Some of the Borussia Dortmund supporters started drifting out with 20 minutes left to play, by full time the travelling Tottenham Hotspur fans sang ‘Auf Wiedersehen’ to those that had left. This was Spurs wishing their hosts goodnight and goodbye.
This was a Spurs performance that Mauricio Pochettino can take great positives from. Over half of the job had been done at Wembley three weeks ago but nevertheless, an early Dortmund goal could have induced nerves. Especially given the frailties that Pochettino’s side have shown occasionally of late.
But what Tottenham offered was a ruthless and relaxed approach that sent them through to the quarter-finals with room to spare.
Dortmund threw hammer and tongue at Spurs
Lucien Favre certainly didn’t want his team to go out thinking what might have been. He elected to start Paco Alcacer up front with Marco Reus and Mario Gotze in supporting roles centrally and Jadon Sancho driving in from the right flank. The intent was there but the composure was somewhat lacking.
The hosts had to show that they meant business and couldn’t throw too much caution to the wind even if a Spurs away goal would have put the tie to bed well and truly.
Pochettino, on the other hand, started with five defenders, in anticipation of the Dortmund onslaught. In his pre-match media briefing, the Spurs manager urged his side to play the game as if it was all square and go out and win again.
Deploying three central defenders in Toby Alderweireld, Davison Sanchez and Jan Verthongen suggested otherwise, although ultimately it proved Pochettino got his tactics spot on.
Dortmund squandered their first-half chances
The intent from the teamsheet transferred onto the pitch as Dortmund knocked hard on Spurs’ door. The back five was just that, a flat back five, for the entire half as the hosts pushed back their opponents and threatened Hugo Lloris’ goal on numerous occasions. Luckily Spurs had their own wall.
In a stadium that is famed for a yellow version, the visitors had an orange one in between the posts.
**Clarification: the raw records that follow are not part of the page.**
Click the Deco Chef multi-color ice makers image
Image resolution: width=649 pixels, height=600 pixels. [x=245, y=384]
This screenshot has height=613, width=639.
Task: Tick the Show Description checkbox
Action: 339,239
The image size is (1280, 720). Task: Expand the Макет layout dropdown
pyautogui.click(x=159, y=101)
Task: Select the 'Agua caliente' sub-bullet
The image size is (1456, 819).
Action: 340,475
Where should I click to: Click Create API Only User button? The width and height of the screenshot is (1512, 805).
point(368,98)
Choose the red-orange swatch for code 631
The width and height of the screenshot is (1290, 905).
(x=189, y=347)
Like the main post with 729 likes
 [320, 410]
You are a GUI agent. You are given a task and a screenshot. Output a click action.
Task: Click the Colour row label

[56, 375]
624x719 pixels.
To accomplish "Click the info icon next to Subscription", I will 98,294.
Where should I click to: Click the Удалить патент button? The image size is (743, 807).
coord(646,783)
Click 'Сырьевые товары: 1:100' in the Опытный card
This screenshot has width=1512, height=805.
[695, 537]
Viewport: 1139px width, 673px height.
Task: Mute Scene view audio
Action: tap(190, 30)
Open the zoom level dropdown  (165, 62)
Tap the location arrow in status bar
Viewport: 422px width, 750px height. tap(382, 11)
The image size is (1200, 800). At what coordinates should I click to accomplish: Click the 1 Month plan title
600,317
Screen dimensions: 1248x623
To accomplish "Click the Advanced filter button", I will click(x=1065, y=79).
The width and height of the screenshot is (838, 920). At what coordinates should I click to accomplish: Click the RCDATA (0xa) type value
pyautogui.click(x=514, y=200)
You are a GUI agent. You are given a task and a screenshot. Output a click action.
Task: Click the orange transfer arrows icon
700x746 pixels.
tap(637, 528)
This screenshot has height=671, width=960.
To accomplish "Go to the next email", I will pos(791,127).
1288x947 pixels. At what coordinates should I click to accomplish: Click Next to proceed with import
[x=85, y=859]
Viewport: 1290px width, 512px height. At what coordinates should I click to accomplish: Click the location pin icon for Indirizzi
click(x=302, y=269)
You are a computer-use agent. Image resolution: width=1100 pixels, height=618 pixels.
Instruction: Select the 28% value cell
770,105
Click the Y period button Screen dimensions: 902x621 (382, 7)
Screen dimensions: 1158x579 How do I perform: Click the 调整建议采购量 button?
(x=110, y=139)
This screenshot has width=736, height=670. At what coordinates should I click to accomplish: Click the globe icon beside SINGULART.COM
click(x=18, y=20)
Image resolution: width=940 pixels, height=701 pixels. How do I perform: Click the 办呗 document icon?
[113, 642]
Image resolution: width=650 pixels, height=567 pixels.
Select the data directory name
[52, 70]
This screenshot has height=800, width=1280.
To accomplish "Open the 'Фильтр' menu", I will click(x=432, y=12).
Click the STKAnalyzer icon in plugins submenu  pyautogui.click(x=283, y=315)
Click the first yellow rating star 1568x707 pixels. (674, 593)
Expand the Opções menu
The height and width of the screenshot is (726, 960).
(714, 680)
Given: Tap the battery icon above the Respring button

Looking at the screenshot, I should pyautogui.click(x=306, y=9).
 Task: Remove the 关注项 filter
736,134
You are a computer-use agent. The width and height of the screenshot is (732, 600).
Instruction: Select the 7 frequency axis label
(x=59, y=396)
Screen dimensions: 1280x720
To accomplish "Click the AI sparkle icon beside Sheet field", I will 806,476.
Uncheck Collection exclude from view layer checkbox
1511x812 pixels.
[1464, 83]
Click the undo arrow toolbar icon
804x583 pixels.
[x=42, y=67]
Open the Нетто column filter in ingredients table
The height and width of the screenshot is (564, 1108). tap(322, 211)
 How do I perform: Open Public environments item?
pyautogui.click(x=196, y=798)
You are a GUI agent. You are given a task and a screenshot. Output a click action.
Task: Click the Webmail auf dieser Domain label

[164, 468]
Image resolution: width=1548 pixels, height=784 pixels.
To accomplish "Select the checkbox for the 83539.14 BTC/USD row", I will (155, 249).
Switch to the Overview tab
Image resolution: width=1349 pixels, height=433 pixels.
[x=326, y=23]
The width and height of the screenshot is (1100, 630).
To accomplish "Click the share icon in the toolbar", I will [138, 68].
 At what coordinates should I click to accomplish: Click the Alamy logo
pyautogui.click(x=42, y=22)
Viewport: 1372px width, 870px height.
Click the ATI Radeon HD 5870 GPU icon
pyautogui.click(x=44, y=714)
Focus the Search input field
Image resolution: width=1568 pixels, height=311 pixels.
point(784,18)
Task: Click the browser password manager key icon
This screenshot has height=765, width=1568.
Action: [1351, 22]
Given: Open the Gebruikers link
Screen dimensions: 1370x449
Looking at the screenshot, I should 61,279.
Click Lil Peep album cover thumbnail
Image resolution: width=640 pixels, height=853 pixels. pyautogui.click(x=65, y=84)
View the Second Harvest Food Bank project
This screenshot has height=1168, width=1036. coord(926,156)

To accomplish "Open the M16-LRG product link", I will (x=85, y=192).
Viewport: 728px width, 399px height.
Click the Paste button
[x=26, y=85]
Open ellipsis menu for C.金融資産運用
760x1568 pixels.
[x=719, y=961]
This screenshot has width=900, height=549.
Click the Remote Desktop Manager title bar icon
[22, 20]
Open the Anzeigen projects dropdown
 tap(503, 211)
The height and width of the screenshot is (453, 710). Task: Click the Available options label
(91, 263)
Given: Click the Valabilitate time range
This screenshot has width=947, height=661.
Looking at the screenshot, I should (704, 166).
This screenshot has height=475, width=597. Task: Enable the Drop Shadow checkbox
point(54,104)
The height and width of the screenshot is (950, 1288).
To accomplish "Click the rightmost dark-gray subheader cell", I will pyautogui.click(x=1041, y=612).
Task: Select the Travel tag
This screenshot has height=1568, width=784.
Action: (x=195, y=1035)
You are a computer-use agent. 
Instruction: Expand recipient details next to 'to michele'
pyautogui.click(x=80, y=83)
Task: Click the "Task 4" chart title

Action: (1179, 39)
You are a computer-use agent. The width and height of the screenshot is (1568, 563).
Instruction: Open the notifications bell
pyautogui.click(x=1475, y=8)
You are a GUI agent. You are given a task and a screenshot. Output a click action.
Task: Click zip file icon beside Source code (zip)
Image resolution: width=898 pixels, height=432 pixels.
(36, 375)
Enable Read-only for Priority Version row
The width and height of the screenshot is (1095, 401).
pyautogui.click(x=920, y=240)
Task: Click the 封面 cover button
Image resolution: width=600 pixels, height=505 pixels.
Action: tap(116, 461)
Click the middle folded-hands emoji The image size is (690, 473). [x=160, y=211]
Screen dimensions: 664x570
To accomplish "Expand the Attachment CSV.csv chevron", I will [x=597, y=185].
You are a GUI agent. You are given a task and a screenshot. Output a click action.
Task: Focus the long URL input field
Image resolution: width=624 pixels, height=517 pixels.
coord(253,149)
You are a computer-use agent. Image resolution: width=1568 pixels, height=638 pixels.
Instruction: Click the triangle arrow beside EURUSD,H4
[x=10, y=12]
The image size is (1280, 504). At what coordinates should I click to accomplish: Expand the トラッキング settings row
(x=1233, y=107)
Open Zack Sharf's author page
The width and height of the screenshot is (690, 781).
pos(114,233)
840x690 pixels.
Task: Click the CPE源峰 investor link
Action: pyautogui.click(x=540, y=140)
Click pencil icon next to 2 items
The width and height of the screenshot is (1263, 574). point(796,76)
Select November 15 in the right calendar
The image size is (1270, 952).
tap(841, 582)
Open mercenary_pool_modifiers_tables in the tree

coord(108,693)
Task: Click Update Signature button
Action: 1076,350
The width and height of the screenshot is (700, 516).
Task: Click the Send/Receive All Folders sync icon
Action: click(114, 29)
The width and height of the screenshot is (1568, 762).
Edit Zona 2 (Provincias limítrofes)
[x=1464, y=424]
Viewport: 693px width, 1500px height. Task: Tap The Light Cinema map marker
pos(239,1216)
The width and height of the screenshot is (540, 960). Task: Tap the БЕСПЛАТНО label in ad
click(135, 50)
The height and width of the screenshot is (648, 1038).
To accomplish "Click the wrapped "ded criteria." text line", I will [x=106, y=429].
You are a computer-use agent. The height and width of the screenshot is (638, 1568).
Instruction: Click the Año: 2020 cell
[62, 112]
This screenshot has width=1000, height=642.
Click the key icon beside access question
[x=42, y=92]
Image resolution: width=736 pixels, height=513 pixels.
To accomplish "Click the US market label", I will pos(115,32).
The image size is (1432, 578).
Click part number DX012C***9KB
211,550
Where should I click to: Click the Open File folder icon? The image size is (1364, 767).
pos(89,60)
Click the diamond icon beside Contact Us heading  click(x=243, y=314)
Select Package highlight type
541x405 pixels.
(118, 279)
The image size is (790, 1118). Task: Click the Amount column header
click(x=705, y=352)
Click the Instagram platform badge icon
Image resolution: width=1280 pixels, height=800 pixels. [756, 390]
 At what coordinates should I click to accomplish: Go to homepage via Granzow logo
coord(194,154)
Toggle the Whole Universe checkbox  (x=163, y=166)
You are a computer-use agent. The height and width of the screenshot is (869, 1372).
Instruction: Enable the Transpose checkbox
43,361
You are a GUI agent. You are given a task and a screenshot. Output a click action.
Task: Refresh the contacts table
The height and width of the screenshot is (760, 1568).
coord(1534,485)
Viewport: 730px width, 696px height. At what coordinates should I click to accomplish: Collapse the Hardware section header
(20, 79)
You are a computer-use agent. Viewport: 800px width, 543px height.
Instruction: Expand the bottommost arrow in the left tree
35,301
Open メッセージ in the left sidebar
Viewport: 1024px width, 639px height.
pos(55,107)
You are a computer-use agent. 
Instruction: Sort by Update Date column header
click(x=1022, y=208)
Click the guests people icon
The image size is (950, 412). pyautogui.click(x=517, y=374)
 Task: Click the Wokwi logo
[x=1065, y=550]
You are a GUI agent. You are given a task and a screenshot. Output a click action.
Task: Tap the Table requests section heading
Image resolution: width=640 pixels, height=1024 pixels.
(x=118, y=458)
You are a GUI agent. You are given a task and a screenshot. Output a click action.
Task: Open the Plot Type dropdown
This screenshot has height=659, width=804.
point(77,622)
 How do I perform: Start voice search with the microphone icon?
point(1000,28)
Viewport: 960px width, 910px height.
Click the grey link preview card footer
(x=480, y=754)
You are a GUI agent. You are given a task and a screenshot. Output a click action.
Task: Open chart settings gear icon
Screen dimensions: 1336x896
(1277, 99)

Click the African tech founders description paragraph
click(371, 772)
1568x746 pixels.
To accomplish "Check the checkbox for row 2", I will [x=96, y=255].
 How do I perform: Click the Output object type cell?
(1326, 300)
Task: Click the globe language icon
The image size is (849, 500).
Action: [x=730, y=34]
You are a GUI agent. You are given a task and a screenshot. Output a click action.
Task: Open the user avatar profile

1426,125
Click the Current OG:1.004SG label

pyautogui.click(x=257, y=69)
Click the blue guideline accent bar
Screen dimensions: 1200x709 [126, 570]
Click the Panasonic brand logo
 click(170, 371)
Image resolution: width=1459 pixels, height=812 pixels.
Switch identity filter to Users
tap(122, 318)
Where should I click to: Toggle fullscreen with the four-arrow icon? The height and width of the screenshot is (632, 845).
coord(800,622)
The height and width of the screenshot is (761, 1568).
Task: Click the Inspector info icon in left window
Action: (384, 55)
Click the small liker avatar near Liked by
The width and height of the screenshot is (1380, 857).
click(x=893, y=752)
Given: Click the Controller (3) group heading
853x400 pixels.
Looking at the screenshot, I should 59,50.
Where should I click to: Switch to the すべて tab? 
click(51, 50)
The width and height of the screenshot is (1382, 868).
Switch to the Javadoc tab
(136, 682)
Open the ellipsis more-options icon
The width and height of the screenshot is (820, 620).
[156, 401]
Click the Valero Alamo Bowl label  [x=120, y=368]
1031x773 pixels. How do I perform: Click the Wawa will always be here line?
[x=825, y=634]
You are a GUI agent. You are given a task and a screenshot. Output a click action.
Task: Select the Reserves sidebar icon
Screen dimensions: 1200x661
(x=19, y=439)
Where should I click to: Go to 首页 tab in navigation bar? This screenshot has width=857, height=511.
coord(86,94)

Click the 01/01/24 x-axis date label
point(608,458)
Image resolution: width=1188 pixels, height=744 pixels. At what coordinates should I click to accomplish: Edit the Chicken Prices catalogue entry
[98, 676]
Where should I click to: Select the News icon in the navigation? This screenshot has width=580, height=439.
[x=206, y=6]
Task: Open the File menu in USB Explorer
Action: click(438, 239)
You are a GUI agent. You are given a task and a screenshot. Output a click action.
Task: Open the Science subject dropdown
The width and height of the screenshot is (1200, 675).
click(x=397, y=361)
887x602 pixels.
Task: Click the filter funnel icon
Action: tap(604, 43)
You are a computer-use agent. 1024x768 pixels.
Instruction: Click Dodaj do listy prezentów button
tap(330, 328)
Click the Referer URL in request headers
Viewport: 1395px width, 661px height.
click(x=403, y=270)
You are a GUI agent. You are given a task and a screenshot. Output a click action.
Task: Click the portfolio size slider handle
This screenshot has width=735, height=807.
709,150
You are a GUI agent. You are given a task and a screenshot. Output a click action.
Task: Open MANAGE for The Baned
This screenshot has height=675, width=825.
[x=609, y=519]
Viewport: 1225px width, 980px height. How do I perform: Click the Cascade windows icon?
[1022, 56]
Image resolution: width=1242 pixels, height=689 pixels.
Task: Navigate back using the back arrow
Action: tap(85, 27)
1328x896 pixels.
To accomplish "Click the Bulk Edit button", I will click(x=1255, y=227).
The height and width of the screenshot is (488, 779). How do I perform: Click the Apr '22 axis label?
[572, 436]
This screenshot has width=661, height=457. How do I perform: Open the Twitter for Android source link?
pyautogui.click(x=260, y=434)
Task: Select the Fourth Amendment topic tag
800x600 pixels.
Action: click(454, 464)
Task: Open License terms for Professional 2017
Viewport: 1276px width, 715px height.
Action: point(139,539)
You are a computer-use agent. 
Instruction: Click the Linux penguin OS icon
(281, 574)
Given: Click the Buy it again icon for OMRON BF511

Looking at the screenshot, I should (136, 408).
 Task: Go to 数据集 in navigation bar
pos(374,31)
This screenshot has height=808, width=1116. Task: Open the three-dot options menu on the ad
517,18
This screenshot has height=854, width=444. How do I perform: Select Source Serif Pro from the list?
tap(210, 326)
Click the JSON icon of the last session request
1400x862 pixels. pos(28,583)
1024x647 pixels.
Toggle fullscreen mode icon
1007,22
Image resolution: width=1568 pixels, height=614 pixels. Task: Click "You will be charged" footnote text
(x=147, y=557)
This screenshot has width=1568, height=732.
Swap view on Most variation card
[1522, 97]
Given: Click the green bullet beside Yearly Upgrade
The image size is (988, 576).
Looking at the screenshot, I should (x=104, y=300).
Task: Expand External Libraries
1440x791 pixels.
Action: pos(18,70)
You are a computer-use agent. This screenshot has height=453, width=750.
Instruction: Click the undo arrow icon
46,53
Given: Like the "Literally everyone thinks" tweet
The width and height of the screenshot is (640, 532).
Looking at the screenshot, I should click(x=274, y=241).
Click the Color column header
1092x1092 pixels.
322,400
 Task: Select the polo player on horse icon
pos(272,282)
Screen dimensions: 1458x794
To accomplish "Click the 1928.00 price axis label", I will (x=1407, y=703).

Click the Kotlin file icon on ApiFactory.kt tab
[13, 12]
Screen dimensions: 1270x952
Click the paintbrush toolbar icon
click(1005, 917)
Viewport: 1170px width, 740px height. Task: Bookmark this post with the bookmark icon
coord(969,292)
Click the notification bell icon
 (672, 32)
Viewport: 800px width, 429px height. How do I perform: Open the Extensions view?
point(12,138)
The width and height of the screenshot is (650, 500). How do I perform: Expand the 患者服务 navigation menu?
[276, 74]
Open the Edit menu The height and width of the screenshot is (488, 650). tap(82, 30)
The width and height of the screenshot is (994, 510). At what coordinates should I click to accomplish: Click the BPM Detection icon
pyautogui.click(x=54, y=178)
First, it was Alcacer with a poked finish – albeit that was offside – then came attempts from what seemed like the rest of the Dortmund team but Lloris repelled everything that was thrown at him.
Questions have been raised this season with regards to Lloris’ form and whether his time as Spurs’ No.1 is coming to an end, especially with Paolo Gazzaniga repaying the faith that is placed in him when chosen, but Lloris’ display in the first half showed that his reflexes are still in fine working order.
Spurs withstood, then broke
What Spurs did have was a threat of the counter and, although it wasn’t exhibited too much in the opening period – Son being played through and shooting wide was the closest the visitors came – the opening goal of the evening came from a finely executed break.
Of course, it was Kane who finished it, and the tie, with a powerful strike from 20 yards out. It was clinical Tottenham at their best; backs to the wall – quite literally – for much of the first half and then within five minutes of the restart, the lead is up to four goals and the hosts needed five to go through.
Defeat is latest in a poor run for Dortmund
Dortmund still saw more of the ball after the killer goal but the unassailable mountain got even steeper. Their recent form suggested as much with only one win in eight in all competitions showing that this is the wobbliest time of Favre’s time in charge at the club.
Not only have they gone out of the Champions League but also three days earlier they had succumbed top spot in the Bundesliga to Bayern Munich. A spot that they will find hard to regain.
One spot that Dortmund have now lost completely is a place in the quarter-finals of this competition. Spurs were well worth their progression; whether it was Verthognen marshalling a tight and cohesive back line or Moussa Sissoko driving forward and acting as a battering ram for Kane and Son, Pochettino got a perfect European away performance from his side in many aspects.
Pochettino proud of his players’ performance
The Spurs manager highlighted how proud he was of what his team achieved, especially given that the visitors had to deal with a lot of Dortmund pressure in the first half.
He also congratulated Lloris for managing his 100th clean sheet and Kane for becoming the clubs record European goalscorer.
When questioned whether this was his biggest achievement as Tottenham manager, Pochettino was reluctant to admit it but for those Spurs supporters, positioned in the corner of this atmospheric stadium, it hasn’t felt this good for some time.
This was a victory with qualities not seen all too often from Spurs, sitting deep and absorbing pressure, showing they can win by different means.
Having emerged from a tough group and convincingly eliminated a strong Dortmund side, Spurs will feel that they can wave goodbye to whoever comes their way in the next round.